Wall Street’s “fear index”, Cboe Volatility Index ($VIX) has been on a run for the top the past couple of days due to rising concerns over interest rates and inflation.
The VIX, which is widely regarded as the best measure of fear in the market, has risen to its highest level in six months, before easing slightly on Thursday.
VIX reflects expectations for volatility in the Standard & Poor’s 500, and it trades inversely to the benchmark approximately 80 percent of the time. It is often termed as the fear index of the stock market because it tends to spike during uncertain times.
The exact cause as to why the markets are selling off isn’t totally known, however, most investors attributing it to increased trade war talks, rising interest rates and inflation. The overall market has been on a strong run the past few months and was due for a pullback.
The Dow Jones industrial average fell more than 200 points, trading below its 200-day moving average, the S&P 500 lost nearly 22 points and was on track to extend its longest losing streak since the 2016 election.

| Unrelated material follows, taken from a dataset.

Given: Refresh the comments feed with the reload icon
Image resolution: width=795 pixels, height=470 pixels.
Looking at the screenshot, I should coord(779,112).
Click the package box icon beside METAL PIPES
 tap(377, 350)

The Nasdaq Composite was down 9 points towards its worst day since the Brexit referendum. VIX is likely to move higher as investors seek other safe havens with the ongoing Wall Street sell-off.
It’s best to watch for the index to surge to a new high and then go down sharply by a few points, closing near lows. That is a clue that the short-term fever might be broken. Typically when we see spikes like this in the VIX and markets sell off, you can start shopping for long positions in your favorite stocks or just taking a longer term position in indices like the $SPY or $QQQ.